• _Source data_
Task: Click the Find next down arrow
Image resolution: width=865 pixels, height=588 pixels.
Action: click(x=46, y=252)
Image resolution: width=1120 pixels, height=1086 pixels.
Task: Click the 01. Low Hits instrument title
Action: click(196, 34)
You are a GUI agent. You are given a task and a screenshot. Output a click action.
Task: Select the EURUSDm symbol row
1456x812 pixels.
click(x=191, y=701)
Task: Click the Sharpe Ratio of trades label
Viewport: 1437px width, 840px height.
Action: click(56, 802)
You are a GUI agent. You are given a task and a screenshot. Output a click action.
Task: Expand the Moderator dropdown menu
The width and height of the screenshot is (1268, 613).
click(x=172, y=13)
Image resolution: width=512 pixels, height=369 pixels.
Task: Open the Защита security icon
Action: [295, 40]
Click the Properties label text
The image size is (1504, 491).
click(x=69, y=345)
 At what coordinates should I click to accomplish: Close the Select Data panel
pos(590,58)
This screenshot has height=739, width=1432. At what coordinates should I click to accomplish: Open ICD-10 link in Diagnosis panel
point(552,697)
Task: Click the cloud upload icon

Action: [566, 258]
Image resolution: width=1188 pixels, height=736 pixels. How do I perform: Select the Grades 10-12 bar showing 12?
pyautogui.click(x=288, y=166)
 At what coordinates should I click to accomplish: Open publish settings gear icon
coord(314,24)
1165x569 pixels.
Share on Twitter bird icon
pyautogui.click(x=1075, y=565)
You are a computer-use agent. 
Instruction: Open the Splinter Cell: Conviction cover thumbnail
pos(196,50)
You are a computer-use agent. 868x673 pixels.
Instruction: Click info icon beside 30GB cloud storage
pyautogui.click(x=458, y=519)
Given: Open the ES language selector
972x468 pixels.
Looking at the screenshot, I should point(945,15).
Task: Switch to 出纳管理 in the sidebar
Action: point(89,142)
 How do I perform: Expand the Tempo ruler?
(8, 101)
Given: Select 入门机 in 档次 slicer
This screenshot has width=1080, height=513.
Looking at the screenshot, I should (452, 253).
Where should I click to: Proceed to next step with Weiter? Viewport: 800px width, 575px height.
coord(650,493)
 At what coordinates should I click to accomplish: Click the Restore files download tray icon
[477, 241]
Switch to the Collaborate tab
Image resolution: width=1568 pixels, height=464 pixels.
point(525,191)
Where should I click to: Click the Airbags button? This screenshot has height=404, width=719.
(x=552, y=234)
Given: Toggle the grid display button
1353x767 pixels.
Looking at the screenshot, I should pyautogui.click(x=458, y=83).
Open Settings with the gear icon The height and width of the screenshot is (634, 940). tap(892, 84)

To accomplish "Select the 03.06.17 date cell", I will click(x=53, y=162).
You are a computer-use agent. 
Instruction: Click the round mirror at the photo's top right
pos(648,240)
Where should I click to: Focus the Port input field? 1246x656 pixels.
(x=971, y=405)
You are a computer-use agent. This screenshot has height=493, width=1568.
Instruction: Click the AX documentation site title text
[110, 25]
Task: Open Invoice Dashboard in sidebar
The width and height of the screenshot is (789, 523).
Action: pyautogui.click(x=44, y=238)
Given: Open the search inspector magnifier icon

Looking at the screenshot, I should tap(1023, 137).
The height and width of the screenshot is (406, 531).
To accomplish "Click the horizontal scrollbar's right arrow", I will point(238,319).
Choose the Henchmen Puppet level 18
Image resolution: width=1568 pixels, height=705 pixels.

• _The problem_
Print each record from the listing above exactly as it was given.

• _Solution for this problem_
Task: Click the Find next down arrow
Image resolution: width=865 pixels, height=588 pixels.
Action: click(x=46, y=252)
Image resolution: width=1120 pixels, height=1086 pixels.
Task: Click the 01. Low Hits instrument title
Action: click(196, 34)
You are a GUI agent. You are given a task and a screenshot. Output a click action.
Task: Select the EURUSDm symbol row
1456x812 pixels.
click(x=191, y=701)
Task: Click the Sharpe Ratio of trades label
Viewport: 1437px width, 840px height.
Action: click(56, 802)
You are a GUI agent. You are given a task and a screenshot. Output a click action.
Task: Expand the Moderator dropdown menu
The width and height of the screenshot is (1268, 613).
click(x=172, y=13)
Image resolution: width=512 pixels, height=369 pixels.
Task: Open the Защита security icon
Action: [295, 40]
Click the Properties label text
The image size is (1504, 491).
click(x=69, y=345)
 At what coordinates should I click to accomplish: Close the Select Data panel
pos(590,58)
This screenshot has height=739, width=1432. At what coordinates should I click to accomplish: Open ICD-10 link in Diagnosis panel
point(552,697)
Task: Click the cloud upload icon

Action: [566, 258]
Image resolution: width=1188 pixels, height=736 pixels. How do I perform: Select the Grades 10-12 bar showing 12?
pyautogui.click(x=288, y=166)
 At what coordinates should I click to accomplish: Open publish settings gear icon
coord(314,24)
1165x569 pixels.
Share on Twitter bird icon
pyautogui.click(x=1075, y=565)
You are a computer-use agent. 
Instruction: Open the Splinter Cell: Conviction cover thumbnail
pos(196,50)
You are a computer-use agent. 868x673 pixels.
Instruction: Click info icon beside 30GB cloud storage
pyautogui.click(x=458, y=519)
Given: Open the ES language selector
972x468 pixels.
Looking at the screenshot, I should point(945,15).
Task: Switch to 出纳管理 in the sidebar
Action: point(89,142)
 How do I perform: Expand the Tempo ruler?
(8, 101)
Given: Select 入门机 in 档次 slicer
This screenshot has width=1080, height=513.
Looking at the screenshot, I should (452, 253).
Where should I click to: Proceed to next step with Weiter? Viewport: 800px width, 575px height.
coord(650,493)
 At what coordinates should I click to accomplish: Click the Restore files download tray icon
[477, 241]
Switch to the Collaborate tab
Image resolution: width=1568 pixels, height=464 pixels.
point(525,191)
Where should I click to: Click the Airbags button? This screenshot has height=404, width=719.
(x=552, y=234)
Given: Toggle the grid display button
1353x767 pixels.
Looking at the screenshot, I should pyautogui.click(x=458, y=83).
Open Settings with the gear icon The height and width of the screenshot is (634, 940). tap(892, 84)

To accomplish "Select the 03.06.17 date cell", I will click(x=53, y=162).
You are a computer-use agent. 
Instruction: Click the round mirror at the photo's top right
pos(648,240)
Where should I click to: Focus the Port input field? 1246x656 pixels.
(x=971, y=405)
You are a computer-use agent. This screenshot has height=493, width=1568.
Instruction: Click the AX documentation site title text
[110, 25]
Task: Open Invoice Dashboard in sidebar
The width and height of the screenshot is (789, 523).
Action: pyautogui.click(x=44, y=238)
Given: Open the search inspector magnifier icon

Looking at the screenshot, I should tap(1023, 137).
The height and width of the screenshot is (406, 531).
To accomplish "Click the horizontal scrollbar's right arrow", I will point(238,319).
Choose the Henchmen Puppet level 18
Image resolution: width=1568 pixels, height=705 pixels.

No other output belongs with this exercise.